USM needs to "grow up," but USM needs to grow in a direction that makes sense within the mission of the university, the environment in which the university is located, and the competition present to which the university will be compared and/or ruled (governed) by the IHL.
quote: Originally posted by: Cossack "It vividly reinforces how dense SFT is."
Or how incredibly crafty he is.
The SACS probation issue was disturbing a lot of people, including athletic boosters who ordinarily don't pay a lot of attention to the academic side of the house. The plane becomes an important thing to that particular faction & they are less prone to be "down" on the administration for the way it's sacked the academic reputation of the university
SCM is right -- if USM were doing well, the plane would hardly be a blip on the faculty radar, something barely worth a "well how about that?" kind of comment. But USM isn't doing well right now on several fronts, so the plane becomes a symbol of everything that's wrong.

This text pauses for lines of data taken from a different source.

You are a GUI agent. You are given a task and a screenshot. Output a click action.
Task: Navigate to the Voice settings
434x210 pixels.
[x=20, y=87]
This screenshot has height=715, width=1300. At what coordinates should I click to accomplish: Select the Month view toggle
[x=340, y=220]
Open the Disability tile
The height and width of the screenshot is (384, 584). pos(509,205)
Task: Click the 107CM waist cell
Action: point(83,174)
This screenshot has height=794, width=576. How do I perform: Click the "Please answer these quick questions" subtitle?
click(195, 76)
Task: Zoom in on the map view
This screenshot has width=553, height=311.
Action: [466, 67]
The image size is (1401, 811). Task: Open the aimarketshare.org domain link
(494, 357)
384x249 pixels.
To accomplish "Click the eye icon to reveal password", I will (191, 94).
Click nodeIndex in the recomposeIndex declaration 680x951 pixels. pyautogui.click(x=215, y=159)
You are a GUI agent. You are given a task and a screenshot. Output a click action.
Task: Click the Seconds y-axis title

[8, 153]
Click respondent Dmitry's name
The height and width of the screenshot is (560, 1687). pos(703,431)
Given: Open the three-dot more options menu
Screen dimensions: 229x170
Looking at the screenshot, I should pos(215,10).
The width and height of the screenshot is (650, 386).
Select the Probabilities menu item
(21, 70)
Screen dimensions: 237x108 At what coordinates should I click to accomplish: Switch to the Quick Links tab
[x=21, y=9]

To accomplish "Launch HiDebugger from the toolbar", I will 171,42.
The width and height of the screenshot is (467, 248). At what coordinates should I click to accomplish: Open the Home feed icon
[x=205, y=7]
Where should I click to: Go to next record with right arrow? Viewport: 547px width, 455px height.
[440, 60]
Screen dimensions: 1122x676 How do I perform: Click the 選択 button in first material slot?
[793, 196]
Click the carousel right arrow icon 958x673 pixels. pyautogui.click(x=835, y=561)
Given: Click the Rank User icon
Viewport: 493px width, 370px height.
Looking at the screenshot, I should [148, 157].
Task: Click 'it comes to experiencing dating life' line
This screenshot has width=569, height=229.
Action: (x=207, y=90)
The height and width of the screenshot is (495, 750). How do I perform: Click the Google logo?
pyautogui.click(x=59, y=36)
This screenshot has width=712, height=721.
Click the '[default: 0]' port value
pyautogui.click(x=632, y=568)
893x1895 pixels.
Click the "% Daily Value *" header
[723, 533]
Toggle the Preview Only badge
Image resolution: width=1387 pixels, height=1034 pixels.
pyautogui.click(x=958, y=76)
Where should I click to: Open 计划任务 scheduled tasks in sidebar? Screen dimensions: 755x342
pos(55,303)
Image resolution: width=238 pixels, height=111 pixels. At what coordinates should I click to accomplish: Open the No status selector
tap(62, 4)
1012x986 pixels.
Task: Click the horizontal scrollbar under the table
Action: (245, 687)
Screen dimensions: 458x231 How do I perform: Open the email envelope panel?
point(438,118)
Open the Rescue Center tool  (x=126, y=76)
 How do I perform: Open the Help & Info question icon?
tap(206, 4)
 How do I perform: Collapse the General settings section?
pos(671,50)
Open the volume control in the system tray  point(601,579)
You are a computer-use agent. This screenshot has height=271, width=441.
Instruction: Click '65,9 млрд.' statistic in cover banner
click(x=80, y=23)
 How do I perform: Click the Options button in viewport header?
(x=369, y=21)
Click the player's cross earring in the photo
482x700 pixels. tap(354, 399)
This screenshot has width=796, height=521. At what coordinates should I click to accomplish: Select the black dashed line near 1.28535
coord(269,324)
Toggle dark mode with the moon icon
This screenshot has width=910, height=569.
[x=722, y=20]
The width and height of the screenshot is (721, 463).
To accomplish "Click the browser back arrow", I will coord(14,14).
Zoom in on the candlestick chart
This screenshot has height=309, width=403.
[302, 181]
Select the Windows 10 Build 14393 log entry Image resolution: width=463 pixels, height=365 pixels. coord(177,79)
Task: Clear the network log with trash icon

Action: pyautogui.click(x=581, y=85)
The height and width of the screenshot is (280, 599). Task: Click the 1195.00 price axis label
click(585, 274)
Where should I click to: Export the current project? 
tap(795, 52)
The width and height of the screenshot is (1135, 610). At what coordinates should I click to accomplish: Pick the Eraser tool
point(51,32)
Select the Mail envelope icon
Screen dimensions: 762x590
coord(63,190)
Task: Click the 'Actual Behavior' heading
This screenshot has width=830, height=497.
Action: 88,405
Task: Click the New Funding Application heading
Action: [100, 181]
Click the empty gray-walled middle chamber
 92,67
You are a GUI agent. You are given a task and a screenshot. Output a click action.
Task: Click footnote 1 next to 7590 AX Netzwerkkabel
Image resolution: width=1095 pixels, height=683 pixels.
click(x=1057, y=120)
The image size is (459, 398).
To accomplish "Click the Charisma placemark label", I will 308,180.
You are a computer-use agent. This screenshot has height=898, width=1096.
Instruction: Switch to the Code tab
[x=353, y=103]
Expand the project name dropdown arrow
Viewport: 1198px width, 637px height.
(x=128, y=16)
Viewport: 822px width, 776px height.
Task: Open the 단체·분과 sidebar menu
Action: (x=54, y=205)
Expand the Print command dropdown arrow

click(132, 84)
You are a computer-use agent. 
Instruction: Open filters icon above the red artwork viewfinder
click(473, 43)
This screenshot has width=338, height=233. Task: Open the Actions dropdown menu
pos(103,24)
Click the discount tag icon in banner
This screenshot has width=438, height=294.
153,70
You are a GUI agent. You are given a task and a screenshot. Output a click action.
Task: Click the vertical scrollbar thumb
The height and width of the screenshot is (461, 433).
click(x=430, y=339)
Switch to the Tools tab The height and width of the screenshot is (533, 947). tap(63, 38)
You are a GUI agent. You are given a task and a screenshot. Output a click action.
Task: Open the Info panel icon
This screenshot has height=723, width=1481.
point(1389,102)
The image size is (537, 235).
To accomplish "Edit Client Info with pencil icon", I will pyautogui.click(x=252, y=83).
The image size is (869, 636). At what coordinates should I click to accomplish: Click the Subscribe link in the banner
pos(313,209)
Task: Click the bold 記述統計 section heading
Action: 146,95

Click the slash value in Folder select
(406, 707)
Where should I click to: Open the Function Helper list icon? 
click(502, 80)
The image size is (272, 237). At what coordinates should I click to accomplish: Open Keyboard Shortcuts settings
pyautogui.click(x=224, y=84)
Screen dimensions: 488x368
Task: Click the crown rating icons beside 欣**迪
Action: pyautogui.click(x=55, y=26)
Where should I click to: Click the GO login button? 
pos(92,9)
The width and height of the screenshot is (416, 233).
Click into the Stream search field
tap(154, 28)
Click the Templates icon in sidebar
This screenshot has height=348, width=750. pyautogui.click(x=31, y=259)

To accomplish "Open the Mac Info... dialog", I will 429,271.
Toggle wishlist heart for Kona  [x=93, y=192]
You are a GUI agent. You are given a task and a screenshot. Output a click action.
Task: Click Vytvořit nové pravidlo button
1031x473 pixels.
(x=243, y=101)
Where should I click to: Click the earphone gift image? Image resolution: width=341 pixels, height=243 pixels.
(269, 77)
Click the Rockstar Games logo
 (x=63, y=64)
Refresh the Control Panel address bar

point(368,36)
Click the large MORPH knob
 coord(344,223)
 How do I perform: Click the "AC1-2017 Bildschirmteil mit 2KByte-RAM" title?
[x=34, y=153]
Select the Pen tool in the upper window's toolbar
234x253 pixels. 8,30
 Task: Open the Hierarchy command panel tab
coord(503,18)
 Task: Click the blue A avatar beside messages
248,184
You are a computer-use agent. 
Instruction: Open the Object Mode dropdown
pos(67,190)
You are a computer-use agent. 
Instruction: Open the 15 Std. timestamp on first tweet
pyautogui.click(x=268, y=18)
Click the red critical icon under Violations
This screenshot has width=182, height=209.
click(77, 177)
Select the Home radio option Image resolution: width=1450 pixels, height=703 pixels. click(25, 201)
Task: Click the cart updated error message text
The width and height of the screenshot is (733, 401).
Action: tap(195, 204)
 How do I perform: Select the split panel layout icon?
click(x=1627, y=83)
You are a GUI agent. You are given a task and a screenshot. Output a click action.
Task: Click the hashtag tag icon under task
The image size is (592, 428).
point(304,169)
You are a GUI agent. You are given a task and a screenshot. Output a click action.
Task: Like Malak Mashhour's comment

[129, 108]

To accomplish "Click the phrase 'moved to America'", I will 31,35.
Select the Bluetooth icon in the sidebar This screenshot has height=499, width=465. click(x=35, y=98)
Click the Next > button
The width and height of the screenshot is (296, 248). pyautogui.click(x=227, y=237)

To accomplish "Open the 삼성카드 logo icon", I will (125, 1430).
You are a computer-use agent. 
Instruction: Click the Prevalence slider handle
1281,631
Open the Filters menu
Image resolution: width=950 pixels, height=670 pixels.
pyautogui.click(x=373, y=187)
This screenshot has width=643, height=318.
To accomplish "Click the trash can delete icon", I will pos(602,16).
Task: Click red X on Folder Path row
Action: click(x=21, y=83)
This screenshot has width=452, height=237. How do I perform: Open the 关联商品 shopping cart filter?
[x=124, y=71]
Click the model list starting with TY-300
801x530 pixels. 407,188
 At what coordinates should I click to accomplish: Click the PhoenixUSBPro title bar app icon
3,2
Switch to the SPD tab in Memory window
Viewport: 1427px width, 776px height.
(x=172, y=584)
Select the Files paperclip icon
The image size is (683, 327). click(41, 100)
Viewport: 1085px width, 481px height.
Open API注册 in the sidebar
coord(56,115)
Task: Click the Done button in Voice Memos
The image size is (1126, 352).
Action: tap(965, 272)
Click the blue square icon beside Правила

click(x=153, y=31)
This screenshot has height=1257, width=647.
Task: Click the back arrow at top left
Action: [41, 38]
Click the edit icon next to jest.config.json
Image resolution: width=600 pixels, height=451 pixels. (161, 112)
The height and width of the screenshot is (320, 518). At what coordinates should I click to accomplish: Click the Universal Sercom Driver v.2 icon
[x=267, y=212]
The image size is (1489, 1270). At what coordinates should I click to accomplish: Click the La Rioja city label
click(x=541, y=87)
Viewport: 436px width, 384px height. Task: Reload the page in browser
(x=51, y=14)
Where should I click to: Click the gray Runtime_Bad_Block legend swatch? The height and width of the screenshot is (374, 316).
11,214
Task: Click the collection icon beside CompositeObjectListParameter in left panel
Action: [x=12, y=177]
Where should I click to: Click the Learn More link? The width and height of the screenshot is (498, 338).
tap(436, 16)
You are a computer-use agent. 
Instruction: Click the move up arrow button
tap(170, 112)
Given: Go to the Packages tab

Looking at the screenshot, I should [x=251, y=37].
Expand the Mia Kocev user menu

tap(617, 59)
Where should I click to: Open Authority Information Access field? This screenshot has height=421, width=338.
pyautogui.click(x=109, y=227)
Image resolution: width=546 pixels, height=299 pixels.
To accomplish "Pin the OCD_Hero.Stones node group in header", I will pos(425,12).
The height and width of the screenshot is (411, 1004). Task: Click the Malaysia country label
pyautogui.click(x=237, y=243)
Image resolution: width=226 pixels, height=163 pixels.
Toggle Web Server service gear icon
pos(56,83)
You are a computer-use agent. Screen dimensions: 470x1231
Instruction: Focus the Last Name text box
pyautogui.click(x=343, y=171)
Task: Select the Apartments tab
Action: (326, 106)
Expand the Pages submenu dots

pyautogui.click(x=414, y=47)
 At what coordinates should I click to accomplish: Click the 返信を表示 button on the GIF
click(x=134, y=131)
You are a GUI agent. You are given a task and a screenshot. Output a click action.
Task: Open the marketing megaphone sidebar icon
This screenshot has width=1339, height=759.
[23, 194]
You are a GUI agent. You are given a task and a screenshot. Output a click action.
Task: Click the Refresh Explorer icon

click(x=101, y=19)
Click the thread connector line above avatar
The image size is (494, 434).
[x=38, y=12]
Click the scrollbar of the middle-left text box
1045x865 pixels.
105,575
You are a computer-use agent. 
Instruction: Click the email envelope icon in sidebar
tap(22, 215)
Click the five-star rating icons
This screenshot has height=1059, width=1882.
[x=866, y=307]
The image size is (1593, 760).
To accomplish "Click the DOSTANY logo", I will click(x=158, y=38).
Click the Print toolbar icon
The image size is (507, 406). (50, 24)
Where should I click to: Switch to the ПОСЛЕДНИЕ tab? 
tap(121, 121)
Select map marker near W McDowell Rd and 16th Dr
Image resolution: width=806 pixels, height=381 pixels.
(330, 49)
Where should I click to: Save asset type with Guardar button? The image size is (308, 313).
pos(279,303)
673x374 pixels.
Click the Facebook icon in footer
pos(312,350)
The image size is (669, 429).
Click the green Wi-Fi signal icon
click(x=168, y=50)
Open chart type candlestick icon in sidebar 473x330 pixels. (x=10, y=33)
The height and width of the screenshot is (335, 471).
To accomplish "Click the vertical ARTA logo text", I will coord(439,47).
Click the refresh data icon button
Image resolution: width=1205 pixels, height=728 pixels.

quote: Originally posted by: Emma "Bottom line: Shelby, Dana, Clay, and Scott like the elitism of having their own plane to boost their own misbegotten egos. Flying privately is so much more perfectly great. Makes them seem better than those that they continue to step upon. They are the haves, and we are the have nots. "
You've gotta admit Emma, it's pretty damn handy to have a plane gassed up with a USM pilot on standby any time you get a wild hair and want to go hunting with your IHL cronies, sky-diving with the Dvoraks, or drop in on the Klumb estate for his famous weekend Gatsby-style parties. That's the way Donald Trump and other moguls travel, if I'm not mistaken.
I must apologize to those of you on this board who take our mission seriously. Our mission is to get the IHL Board to listen to our cause and to rid this University of Thames. I did not know that my input of information about the palne would be so , so?? heck I don't know.
It seems this info has only left us at back bitting one another. it has also left us to look like fools with some of the mistatements made and the accusations made. I am a firm beleiver that if we want the IHL to listen then we cannot continue the satire or the misinformed comments.
Again, if we are to win then keep a focus on the issue "Thames."
I for one cannnot single handly lead a fight to rid ourselves of the dwarf but, I can leave and not participate in the immature nature things have escalated too.
Amy some help from you would be great!
This message is not focused to one individual. I merely raise due to the comments of one of my confidences in the Board office who has conveyed to me this very issue.
After all this hard work folks continue to minimize our positions over childishness. We all compalin about this situation and how Thames is bad for us but yet we let this crap continue and we allow ourseleves to sit in sorrow just like the boy who cried wolf!